Created 02-21-2017 12:30 PM
Hello,
We are planning to use NiFi to consume data from Kafka, transform and store the same onto HDFS. We are using Kafka 0.10.0 version hence using consumeKafka. It works perfectly fine when all the properties are set correctly. However we have few questions and it will be great if someone can help with the answers.
1. How NiFi handles the Kafka offset, does it maintain anything by itself or depends upon default topic "__consumer_offsets"?
2. As we set "Offset reset" to "earliest" i.e. to start from the beginning in case there is no initial offset to Kafka or the offset is no longer valid. Apart from the "earliest/ latest/ none" is there any other mechanism to handle the offsets?
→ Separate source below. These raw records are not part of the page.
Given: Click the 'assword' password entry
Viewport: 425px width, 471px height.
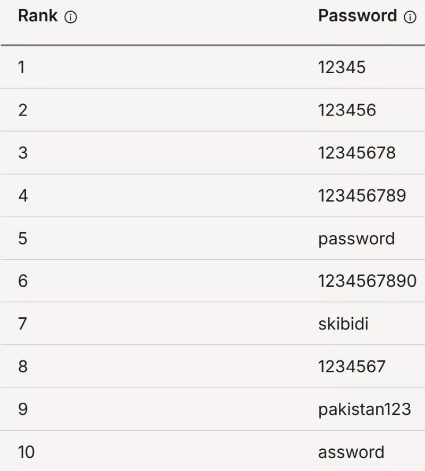Looking at the screenshot, I should tap(351, 452).
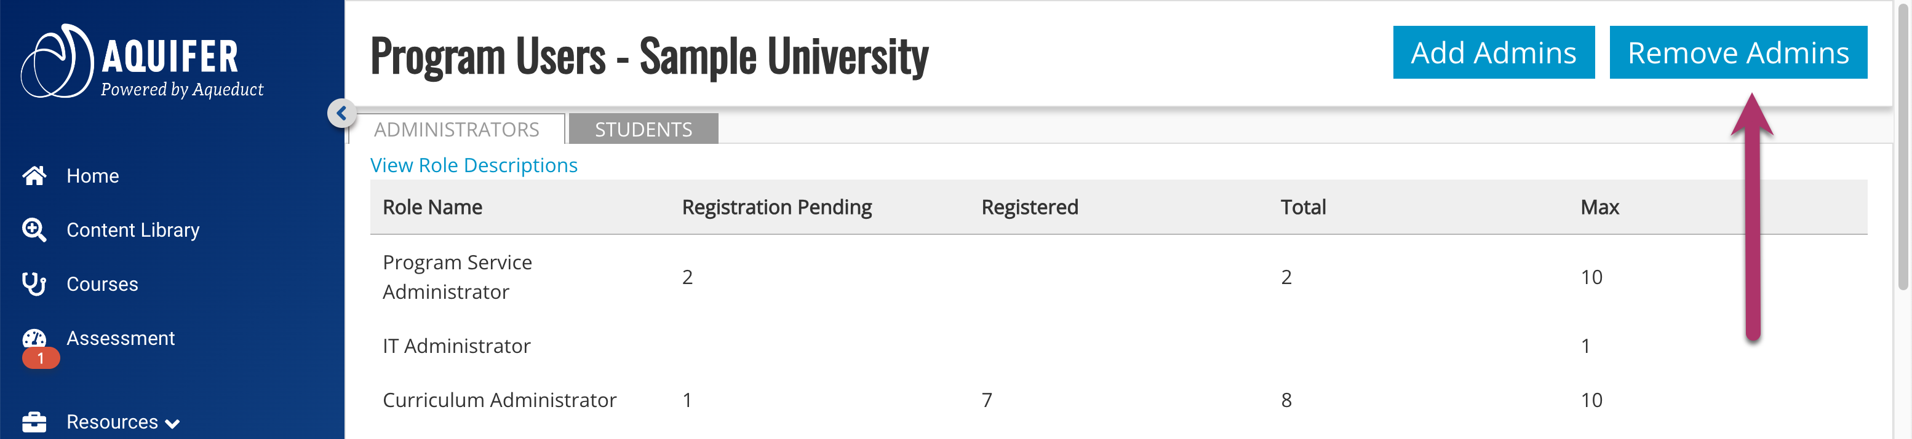Open Courses from the sidebar
Image resolution: width=1912 pixels, height=439 pixels.
[x=102, y=284]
3. Can we parallelize NiFi execution? Can it run on multiple servers on a distributed fashion or we need to install it in every single server we want it to run? If it is running only on a single machine how to scale it? Where does NiFi executes its back-end jobs, is it on a local JVM or Jetty Server process or something else?
Thanking in advance! Anshu
Created 02-21-2017 01:20 PM
Hi @Anshuman Ghosh,
It does not answer to all of your questions but you may want to have a look at:
http://bryanbende.com/development/2016/09/15/apache-nifi-and-apache-kafka
The offset is handled by Kafka itself, in other words when NiFi consumes data from Kafka the offset is committed to Kafka and NiFi does not store it. That's why there is this property "Offset reset" in case there is no offset on Kafka's side. In this case you only have the values proposed by the processor. It corresponds to Kafka's 'auto.offset.reset' property. You may want to look at Kafka's documentation for more details.
https://kafka.apache.org/documentation/#newconsumerconfigs
Regarding scaling, the link I provided before should give you a good idea. But in short... NiFi does scale very well with Kafka, you can increase the number of threads running in the JVM (Jetty is not involved at all) to consume data from Kafka, but you can also install NiFi in cluster mode to have multiple nodes of NiFi consuming data (and even multiple threads for each one of the nodes of your cluster).
Hope this helps.
Created 02-21-2017 01:20 PM
Hi @Anshuman Ghosh,
It does not answer to all of your questions but you may want to have a look at:
http://bryanbende.com/development/2016/09/15/apache-nifi-and-apache-kafka
The offset is handled by Kafka itself, in other words when NiFi consumes data from Kafka the offset is committed to Kafka and NiFi does not store it. That's why there is this property "Offset reset" in case there is no offset on Kafka's side. In this case you only have the values proposed by the processor. It corresponds to Kafka's 'auto.offset.reset' property. You may want to look at Kafka's documentation for more details.
https://kafka.apache.org/documentation/#newconsumerconfigs
Regarding scaling, the link I provided before should give you a good idea. But in short... NiFi does scale very well with Kafka, you can increase the number of threads running in the JVM (Jetty is not involved at all) to consume data from Kafka, but you can also install NiFi in cluster mode to have multiple nodes of NiFi consuming data (and even multiple threads for each one of the nodes of your cluster).
Hope this helps.
Created 02-21-2017 04:11 PM
Thank you @Pierre Villard I will surely have a look.
Created 09-21-2020 02:11 AM
Hi,
How can i reset Kafka Offset from within NiFi, incase i want to reprocess all the messages within nifi for same consumer group?
Thanks
Deepak
Created 09-21-2020 05:53 AM
It always best to start a new thread/question rather than adding a new question to an existing thread that already has an excepted answer.
As far as being able to reset the offset for a specific consumer group from within NiFi itself, this is not something that can be done via the ConsumeKafka processors. The offset is not stored by NiFi. Offsets for each consumer group are stored in Kafka. Would not make make much sense to build such an option in to a NiFi processor if it was possible. Every time the processor executes it would reset in that case which is probably not the desired outcome. There are numerous threads online around reseting the offset in Kafka you may want to explore. Here are a couple:
https://gist.github.com/marwei/cd40657c481f94ebe273ecc16601674b
https://gist.github.com/mduhan/0e0a4b08694f50d8a646d2adf02542fc
If you can figure out how to accomplish reset via a custom script of external command, NiFi does offer several script execution and command line execution processors. You may be able to use these processors to execute your script to rest the offset in Kafka.
Aside from above, you can change the "group id" (new consumer group) and change the "offset reset" to "earliest". Then restart processor to start consuming topic form beginning again as a different consumer group.
Hope this helps,
Matt